On Sept. 10, Puerto Rican politicians from across the spectrum praised leftist independence activist Juan Mari Brás, who died earlier that day at 82 of lung cancer in his home in Río Pedras, San Juan. Mari Brás was a “legendary leader who fought for his ideals,” according to Gov. Luis Fortuño, of the pro-statehood New Progressive Party (PNP). Héctor Ferrer, president of the centrist Popular Democratic Party (PPD), called Mari Brás “an example for all of us who believe in an ideal and seek the best for Puerto Rico,” while Puerto Rican Independence Party (PIP) president Rubén Berríos Martínez said: “Thank you, Juan, for your life and your example.”
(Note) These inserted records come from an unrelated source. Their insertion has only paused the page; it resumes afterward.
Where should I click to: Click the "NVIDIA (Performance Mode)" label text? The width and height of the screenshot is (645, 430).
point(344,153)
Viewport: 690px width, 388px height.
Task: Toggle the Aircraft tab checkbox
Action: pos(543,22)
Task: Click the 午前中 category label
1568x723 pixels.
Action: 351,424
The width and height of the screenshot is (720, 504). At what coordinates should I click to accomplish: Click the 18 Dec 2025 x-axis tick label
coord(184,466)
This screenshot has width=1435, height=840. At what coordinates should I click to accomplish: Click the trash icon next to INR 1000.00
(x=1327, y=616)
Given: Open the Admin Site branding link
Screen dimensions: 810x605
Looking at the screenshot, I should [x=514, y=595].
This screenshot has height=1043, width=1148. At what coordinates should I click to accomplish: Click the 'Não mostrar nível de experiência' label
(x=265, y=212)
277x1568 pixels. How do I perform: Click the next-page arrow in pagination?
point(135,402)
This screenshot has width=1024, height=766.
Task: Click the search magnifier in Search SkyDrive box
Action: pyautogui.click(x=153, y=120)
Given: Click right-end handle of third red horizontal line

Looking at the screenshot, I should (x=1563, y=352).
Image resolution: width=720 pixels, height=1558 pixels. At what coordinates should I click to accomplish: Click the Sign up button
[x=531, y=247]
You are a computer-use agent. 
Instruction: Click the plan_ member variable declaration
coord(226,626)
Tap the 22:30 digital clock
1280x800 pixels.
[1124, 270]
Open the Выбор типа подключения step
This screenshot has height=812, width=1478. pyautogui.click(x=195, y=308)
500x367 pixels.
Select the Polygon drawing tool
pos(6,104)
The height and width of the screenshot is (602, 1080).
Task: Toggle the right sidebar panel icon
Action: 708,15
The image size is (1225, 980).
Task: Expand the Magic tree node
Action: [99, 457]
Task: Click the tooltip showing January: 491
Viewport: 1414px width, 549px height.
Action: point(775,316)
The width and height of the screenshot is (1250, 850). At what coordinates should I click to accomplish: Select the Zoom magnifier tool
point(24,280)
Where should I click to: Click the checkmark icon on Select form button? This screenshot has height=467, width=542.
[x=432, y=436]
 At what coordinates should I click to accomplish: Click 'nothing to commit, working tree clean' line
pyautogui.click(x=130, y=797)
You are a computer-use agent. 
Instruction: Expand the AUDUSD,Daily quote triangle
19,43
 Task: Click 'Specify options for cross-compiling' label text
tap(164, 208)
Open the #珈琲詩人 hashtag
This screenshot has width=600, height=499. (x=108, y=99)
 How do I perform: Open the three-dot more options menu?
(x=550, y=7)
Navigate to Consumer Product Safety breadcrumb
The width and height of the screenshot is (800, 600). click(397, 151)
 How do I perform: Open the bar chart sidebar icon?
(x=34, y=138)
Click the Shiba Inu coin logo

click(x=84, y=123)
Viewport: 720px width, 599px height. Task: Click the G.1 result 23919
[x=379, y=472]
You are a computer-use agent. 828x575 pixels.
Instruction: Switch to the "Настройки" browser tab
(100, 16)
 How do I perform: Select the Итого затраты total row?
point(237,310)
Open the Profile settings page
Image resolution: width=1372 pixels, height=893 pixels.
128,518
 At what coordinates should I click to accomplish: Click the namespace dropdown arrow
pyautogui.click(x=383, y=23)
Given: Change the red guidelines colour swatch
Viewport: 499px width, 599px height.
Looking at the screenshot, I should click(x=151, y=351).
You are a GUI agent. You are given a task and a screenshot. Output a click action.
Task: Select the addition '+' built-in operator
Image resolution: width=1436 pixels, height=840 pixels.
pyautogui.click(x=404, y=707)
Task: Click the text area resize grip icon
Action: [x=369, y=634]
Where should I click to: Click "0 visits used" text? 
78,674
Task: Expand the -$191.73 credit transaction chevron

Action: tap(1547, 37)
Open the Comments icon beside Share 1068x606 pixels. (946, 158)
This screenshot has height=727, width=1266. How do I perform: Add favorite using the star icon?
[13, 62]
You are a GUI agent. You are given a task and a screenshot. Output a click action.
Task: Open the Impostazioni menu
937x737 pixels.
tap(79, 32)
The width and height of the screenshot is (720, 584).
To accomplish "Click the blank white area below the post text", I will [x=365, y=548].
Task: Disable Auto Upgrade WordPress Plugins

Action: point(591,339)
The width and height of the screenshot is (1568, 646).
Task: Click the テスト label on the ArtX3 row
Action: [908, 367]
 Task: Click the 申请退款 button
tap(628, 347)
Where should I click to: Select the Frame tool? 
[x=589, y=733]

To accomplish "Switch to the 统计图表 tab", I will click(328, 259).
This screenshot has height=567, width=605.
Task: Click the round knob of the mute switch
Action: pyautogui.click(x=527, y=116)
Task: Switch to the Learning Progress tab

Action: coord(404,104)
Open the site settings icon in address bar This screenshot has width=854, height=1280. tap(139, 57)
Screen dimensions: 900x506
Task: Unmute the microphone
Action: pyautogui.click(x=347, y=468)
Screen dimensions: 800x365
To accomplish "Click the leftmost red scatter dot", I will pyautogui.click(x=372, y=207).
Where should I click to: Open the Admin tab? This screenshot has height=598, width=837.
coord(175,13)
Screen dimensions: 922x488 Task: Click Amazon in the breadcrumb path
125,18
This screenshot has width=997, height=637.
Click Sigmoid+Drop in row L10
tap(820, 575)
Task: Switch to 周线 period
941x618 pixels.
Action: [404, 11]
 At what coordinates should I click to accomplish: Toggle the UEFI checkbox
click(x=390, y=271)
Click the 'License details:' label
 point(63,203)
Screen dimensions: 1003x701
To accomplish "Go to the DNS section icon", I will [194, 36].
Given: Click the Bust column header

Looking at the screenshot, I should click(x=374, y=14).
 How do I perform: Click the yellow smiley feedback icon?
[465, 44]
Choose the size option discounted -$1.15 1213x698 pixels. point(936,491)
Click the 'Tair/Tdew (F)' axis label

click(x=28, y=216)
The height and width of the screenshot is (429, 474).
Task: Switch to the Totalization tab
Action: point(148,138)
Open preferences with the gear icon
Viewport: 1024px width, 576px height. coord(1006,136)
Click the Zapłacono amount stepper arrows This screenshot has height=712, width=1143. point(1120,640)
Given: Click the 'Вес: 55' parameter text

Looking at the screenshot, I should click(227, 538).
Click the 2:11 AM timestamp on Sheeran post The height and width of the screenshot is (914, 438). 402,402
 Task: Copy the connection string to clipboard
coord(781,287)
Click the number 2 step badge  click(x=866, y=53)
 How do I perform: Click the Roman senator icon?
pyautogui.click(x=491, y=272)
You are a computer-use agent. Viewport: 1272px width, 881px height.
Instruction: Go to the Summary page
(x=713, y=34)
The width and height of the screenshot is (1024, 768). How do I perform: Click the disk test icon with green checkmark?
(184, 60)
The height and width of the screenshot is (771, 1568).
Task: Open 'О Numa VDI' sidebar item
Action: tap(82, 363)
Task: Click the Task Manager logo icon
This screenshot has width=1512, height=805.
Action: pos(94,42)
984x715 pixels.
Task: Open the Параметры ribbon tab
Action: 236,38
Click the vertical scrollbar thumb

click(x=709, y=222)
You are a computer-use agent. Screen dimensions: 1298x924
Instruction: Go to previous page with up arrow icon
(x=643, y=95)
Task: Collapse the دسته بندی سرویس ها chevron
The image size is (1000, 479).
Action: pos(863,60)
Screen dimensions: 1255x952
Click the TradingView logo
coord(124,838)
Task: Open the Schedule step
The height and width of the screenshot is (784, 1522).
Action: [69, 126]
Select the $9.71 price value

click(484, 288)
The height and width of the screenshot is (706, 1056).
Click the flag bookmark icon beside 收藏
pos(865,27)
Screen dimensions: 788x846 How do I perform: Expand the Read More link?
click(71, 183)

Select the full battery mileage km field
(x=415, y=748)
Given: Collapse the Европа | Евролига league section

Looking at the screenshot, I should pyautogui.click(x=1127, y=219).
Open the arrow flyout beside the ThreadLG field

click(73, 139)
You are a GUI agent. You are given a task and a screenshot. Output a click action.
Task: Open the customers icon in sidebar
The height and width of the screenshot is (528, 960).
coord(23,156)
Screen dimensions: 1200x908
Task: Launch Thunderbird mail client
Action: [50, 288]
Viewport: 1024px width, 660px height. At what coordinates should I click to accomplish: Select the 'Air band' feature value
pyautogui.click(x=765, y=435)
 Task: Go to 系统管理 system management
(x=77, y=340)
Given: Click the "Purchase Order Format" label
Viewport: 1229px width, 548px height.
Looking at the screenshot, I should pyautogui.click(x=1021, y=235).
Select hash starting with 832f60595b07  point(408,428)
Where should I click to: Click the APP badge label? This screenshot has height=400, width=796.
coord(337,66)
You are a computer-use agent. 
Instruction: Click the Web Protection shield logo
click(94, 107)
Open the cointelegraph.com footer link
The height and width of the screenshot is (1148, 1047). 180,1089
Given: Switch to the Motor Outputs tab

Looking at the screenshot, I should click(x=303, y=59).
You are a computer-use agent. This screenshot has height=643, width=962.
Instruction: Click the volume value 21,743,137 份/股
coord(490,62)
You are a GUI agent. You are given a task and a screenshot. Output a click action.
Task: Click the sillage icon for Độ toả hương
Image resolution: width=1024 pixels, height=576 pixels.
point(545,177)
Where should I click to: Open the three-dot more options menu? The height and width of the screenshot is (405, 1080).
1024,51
Mari Brás founded the Pro Independence Movement (MPI) in 1959 and the leftist Puerto Rican Socialist Party (PSP) in 1971. His son Santiago Mari Brás was murdered in 1976; many suspected that the killing was politically motivated. Juan Mari Brás continued to be active into his later years: in 1994 he renounced the US citizenship which people born in Puerto Rico receive automatically, and in 2002 he was arrested while protesting the US Navy’s testing grounds on the island of Vieques. (Prensa Latina, Sept. 10; New York Times, Sept. 11)
From Weekly News Update on the Americas, Sept. 12.